● Lines of data
----------------

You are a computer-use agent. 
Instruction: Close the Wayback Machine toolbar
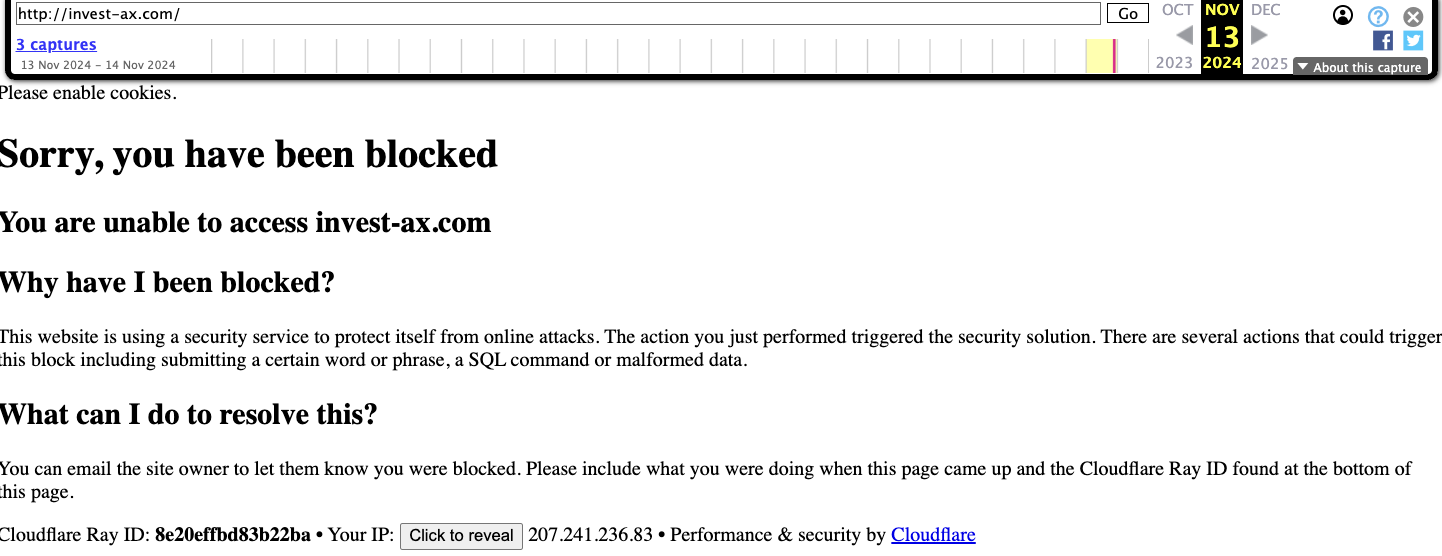1412,17
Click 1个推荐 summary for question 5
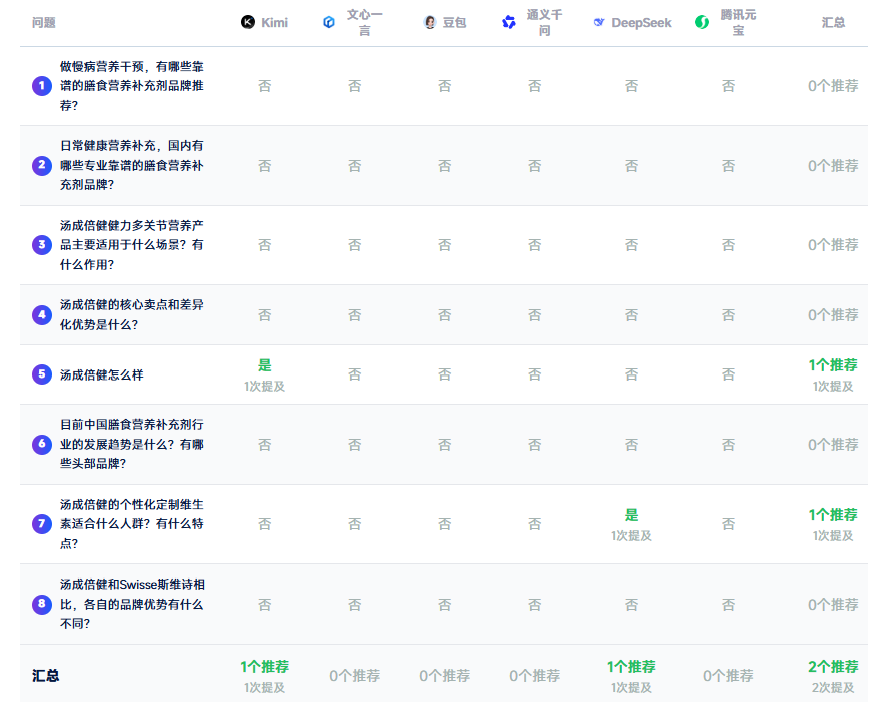 pos(833,365)
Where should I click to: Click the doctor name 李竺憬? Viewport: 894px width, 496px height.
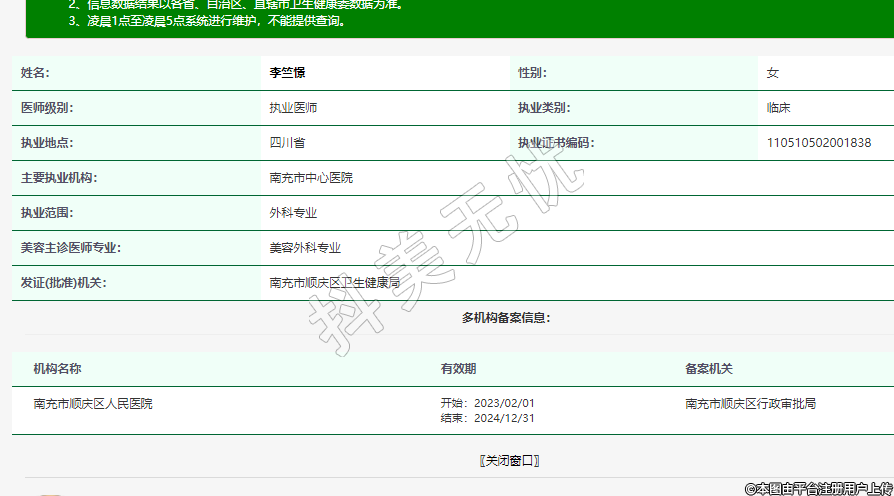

----------------

● Stated exercise
Render every line of the material above as a Markdown table with the columns "No." and "Line", skipping any blank lines. Leave the pictures out.

● The answer
| No. | Line |
|---|---|
| 1 | You are a computer-use agent.  |
| 2 | Instruction: Close the Wayback Machine toolbar |
| 3 | 1412,17 |
| 4 | Click 1个推荐 summary for question 5 |
| 5 |  pos(833,365) |
| 6 | Where should I click to: Click the doctor name 李竺憬? Viewport: 894px width, 496px height. |